Un azul profundo.
Era una tarde del primer día, había llegado ya a cinco mil pies por debajo del nivel de las ballenas. A estas cimas no llega la luz y es esa misma oscuridad la que ilumina a su modo aquella penumbra. De vez en vez, cuando la tierra se retuerce el lecho marino, se agita y mis cabellos se embadurnan de la arena que recogen. Hoy es un día que no se parece a los demás y tras el paso de una vorágine intento acomodar mi desordenado aspecto. Mientras mis dedos sostienen la pluma, comienzo a pensar que son recuerdos incompletos de un día que llegan hasta aquí los que se llegan a escribir a si mismo.

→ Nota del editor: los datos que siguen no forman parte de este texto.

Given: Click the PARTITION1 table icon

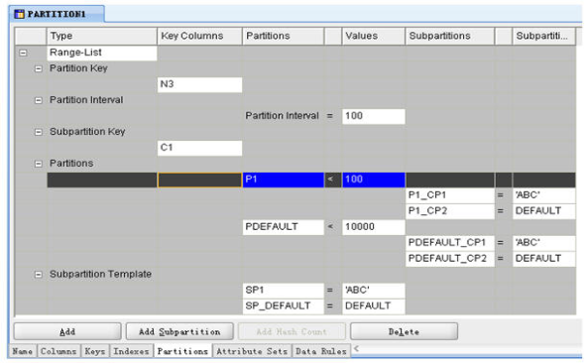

Mis tímpanos dejaron de funcionar desde hace muchos años. Pareciera que la presión del mar ha triturado todos los malos humores que en la tierra solía tener. En cada pausa que hago, veo ante mí los cardúmenes desfilar; eso me hace pensar que el fondo del mar está tan poblado como la tierra. Continúo con mi escritura. Instantes después, una gota de lluvia que ha viajado desde la superficie se encuentra conmigo. He preferido la soledad, la oscuridad extrema, donde no existen ni el sufrimiento ni el dolor, pero tampoco la esperanza. Soy yo, en medio de la negra inmensidad, sentada en una silla frente a mi escritorio. Pese a todo no estoy tan sola, pues estoy rodeada de una vida que aunque en ocasiones puede ser extraña, es numerosa. Pero sigo aquí, esperando que algo mas interesante que esperar la muerte pase...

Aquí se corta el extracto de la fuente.